Bihar Minister Lakhendra Paswan recently announced that under the National Overseas Scholarship Scheme, SC/ST students will receive fully free education abroad — even when costs run into crores. It sounds revolutionary. Dr. Ashutosh Singh asks a direct question: who is this scheme really for?
What does the announcement promise?
The government claims the state will bear the full cost of study abroad. It speaks of equal opportunity for SC/ST communities. But until selection rules, seat numbers, countries, subjects, and eligibility are public, trusting the word ‘free’ is difficult.

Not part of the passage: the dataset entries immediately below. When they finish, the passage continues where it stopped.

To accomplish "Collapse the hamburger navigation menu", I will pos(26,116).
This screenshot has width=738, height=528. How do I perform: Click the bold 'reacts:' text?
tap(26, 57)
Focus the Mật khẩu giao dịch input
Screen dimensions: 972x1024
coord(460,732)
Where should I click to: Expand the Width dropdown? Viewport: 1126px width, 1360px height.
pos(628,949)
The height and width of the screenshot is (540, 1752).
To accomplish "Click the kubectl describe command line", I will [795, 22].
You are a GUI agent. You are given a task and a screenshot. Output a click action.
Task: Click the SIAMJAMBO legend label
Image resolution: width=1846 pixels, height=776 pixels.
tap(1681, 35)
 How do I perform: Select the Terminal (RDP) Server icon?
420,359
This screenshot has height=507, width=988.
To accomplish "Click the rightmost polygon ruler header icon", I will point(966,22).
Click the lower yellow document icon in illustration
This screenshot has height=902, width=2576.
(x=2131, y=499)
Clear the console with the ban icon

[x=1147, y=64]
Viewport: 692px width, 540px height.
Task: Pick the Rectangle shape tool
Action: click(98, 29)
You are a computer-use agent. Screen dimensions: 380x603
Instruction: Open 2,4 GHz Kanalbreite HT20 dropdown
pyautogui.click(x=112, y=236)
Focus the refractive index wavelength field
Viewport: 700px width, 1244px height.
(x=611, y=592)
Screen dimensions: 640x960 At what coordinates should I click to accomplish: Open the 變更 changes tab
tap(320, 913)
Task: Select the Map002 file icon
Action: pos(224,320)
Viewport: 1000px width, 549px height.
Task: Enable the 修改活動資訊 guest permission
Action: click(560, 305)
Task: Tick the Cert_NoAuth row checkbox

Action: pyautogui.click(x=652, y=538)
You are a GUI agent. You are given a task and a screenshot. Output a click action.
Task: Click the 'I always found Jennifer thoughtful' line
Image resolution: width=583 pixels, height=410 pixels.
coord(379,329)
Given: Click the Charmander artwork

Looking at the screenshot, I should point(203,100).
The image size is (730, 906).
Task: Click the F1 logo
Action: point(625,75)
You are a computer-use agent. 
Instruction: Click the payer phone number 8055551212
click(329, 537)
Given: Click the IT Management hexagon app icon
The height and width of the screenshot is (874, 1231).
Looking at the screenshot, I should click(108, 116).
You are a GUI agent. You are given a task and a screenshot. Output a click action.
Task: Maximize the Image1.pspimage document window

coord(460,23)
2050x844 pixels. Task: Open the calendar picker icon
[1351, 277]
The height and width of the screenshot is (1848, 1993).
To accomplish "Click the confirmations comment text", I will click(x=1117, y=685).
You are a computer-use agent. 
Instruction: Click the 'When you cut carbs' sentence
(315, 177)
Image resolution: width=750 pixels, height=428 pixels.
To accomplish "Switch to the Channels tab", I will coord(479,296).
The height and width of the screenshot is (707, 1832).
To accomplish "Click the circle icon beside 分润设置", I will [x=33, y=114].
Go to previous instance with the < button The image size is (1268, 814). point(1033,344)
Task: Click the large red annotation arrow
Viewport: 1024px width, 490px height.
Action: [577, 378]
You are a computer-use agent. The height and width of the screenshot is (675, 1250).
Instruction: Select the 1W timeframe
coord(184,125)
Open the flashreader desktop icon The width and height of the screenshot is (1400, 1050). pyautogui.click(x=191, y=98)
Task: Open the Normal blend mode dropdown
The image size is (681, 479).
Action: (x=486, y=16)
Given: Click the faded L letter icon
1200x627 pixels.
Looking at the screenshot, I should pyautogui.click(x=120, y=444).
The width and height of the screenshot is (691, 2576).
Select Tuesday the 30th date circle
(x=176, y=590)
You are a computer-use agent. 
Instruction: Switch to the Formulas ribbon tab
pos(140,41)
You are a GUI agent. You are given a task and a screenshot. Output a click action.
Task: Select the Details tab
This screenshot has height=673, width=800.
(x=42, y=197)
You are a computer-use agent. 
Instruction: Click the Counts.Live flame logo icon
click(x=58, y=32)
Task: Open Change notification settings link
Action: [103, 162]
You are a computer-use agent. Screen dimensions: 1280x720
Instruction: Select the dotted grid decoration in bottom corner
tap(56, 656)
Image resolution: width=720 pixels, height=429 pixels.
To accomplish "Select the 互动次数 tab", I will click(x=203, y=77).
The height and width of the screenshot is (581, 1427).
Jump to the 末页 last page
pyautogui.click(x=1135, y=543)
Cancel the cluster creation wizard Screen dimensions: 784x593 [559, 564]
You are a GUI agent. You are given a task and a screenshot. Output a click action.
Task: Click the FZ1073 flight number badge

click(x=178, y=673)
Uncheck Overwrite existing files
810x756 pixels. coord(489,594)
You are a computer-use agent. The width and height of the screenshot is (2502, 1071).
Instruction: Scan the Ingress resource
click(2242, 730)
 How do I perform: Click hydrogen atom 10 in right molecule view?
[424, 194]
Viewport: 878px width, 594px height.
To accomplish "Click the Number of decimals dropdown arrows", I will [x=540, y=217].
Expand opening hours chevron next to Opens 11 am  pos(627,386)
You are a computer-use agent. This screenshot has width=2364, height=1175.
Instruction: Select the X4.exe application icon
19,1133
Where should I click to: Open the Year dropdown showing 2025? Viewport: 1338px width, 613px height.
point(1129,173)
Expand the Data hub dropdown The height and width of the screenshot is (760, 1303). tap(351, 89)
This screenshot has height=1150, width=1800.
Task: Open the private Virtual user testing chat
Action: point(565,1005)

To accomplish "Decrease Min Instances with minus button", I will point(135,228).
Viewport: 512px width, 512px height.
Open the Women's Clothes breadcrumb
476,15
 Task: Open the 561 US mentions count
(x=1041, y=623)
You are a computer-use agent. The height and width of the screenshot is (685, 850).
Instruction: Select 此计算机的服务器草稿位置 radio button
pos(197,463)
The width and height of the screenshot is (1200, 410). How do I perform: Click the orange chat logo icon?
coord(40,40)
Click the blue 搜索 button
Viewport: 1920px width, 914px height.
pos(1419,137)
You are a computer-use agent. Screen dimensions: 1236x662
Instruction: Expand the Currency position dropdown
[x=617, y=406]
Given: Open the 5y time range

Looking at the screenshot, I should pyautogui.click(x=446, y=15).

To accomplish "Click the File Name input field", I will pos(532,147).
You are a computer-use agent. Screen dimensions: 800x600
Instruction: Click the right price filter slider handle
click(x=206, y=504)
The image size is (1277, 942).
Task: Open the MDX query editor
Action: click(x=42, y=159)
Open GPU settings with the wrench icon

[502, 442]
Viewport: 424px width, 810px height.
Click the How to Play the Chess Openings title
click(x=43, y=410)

Who is the scheme really for?
Studying abroad often costs more than ₹1 crore. Dr. Singh asks: is this for the talented rural child who cannot afford coaching, or will it reach only those who already have contacts and patronage? If distribution stays opaque, ‘social justice’ becomes another narrow benefit.
What do citizens deserve to know?
Every family should know: how selection works, how many seats exist, which countries and subjects are covered, and what merit criteria apply. Accountability before applause.
What makes subsidised study fair?
Dr. Singh argues that foreign education subsidies are justified only when: (1) merit and economic need are both visible, (2) selection is fully public, (3) return paths serve the state — research, teaching, or public-interest policy. Bihar needs citizens who can change systems, not only a list of people who went abroad.